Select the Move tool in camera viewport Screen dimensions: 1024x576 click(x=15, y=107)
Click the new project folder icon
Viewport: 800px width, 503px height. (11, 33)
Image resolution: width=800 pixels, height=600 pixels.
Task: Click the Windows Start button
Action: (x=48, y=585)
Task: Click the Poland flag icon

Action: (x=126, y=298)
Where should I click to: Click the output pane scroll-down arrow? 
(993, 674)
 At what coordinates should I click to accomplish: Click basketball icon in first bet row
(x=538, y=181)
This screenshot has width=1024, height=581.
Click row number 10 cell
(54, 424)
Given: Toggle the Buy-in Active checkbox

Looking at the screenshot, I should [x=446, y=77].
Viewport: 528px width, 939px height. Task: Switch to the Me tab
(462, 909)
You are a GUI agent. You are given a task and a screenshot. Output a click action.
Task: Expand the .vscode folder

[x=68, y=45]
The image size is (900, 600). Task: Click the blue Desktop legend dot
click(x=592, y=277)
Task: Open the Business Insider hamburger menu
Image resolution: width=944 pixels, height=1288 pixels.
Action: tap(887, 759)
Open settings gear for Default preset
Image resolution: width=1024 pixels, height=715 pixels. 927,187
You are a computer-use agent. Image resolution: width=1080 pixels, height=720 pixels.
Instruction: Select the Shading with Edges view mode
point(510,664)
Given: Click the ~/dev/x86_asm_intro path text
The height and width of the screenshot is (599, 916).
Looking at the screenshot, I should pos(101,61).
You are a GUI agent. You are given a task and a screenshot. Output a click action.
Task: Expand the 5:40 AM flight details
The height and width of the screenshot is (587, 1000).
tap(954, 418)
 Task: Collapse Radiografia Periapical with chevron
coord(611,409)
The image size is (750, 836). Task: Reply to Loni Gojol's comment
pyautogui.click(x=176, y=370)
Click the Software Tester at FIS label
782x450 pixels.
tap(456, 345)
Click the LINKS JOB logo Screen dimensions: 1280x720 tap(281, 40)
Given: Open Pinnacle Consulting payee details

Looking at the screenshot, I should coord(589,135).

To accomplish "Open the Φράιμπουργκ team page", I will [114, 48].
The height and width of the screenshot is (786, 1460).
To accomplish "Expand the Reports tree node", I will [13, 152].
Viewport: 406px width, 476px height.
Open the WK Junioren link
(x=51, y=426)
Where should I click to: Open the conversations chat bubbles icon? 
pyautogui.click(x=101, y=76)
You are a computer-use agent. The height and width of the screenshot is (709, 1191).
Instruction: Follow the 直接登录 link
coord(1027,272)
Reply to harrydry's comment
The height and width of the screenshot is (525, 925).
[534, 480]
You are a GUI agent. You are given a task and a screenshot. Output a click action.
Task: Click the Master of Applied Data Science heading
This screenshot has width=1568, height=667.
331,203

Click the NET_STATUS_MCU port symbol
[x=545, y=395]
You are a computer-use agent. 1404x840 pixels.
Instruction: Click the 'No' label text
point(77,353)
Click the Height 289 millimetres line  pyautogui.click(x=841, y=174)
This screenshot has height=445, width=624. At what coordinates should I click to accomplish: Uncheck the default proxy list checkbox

Problem description ::
Write the entries above out again, unchanged and complete.

Solution to this task ::
Select the Move tool in camera viewport Screen dimensions: 1024x576 click(x=15, y=107)
Click the new project folder icon
Viewport: 800px width, 503px height. (11, 33)
Image resolution: width=800 pixels, height=600 pixels.
Task: Click the Windows Start button
Action: (x=48, y=585)
Task: Click the Poland flag icon

Action: (x=126, y=298)
Where should I click to: Click the output pane scroll-down arrow? 
(993, 674)
 At what coordinates should I click to accomplish: Click basketball icon in first bet row
(x=538, y=181)
This screenshot has width=1024, height=581.
Click row number 10 cell
(54, 424)
Given: Toggle the Buy-in Active checkbox

Looking at the screenshot, I should [x=446, y=77].
Viewport: 528px width, 939px height. Task: Switch to the Me tab
(462, 909)
You are a GUI agent. You are given a task and a screenshot. Output a click action.
Task: Expand the .vscode folder

[x=68, y=45]
The image size is (900, 600). Task: Click the blue Desktop legend dot
click(x=592, y=277)
Task: Open the Business Insider hamburger menu
Image resolution: width=944 pixels, height=1288 pixels.
Action: tap(887, 759)
Open settings gear for Default preset
Image resolution: width=1024 pixels, height=715 pixels. 927,187
You are a computer-use agent. Image resolution: width=1080 pixels, height=720 pixels.
Instruction: Select the Shading with Edges view mode
point(510,664)
Given: Click the ~/dev/x86_asm_intro path text
The height and width of the screenshot is (599, 916).
Looking at the screenshot, I should pos(101,61).
You are a GUI agent. You are given a task and a screenshot. Output a click action.
Task: Expand the 5:40 AM flight details
The height and width of the screenshot is (587, 1000).
tap(954, 418)
 Task: Collapse Radiografia Periapical with chevron
coord(611,409)
The image size is (750, 836). Task: Reply to Loni Gojol's comment
pyautogui.click(x=176, y=370)
Click the Software Tester at FIS label
782x450 pixels.
tap(456, 345)
Click the LINKS JOB logo Screen dimensions: 1280x720 tap(281, 40)
Given: Open Pinnacle Consulting payee details

Looking at the screenshot, I should coord(589,135).

To accomplish "Open the Φράιμπουργκ team page", I will [114, 48].
The height and width of the screenshot is (786, 1460).
To accomplish "Expand the Reports tree node", I will [13, 152].
Viewport: 406px width, 476px height.
Open the WK Junioren link
(x=51, y=426)
Where should I click to: Open the conversations chat bubbles icon? 
pyautogui.click(x=101, y=76)
You are a computer-use agent. The height and width of the screenshot is (709, 1191).
Instruction: Follow the 直接登录 link
coord(1027,272)
Reply to harrydry's comment
The height and width of the screenshot is (525, 925).
[534, 480]
You are a GUI agent. You are given a task and a screenshot. Output a click action.
Task: Click the Master of Applied Data Science heading
This screenshot has width=1568, height=667.
331,203

Click the NET_STATUS_MCU port symbol
[x=545, y=395]
You are a computer-use agent. 1404x840 pixels.
Instruction: Click the 'No' label text
point(77,353)
Click the Height 289 millimetres line  pyautogui.click(x=841, y=174)
This screenshot has height=445, width=624. At what coordinates should I click to accomplish: Uncheck the default proxy list checkbox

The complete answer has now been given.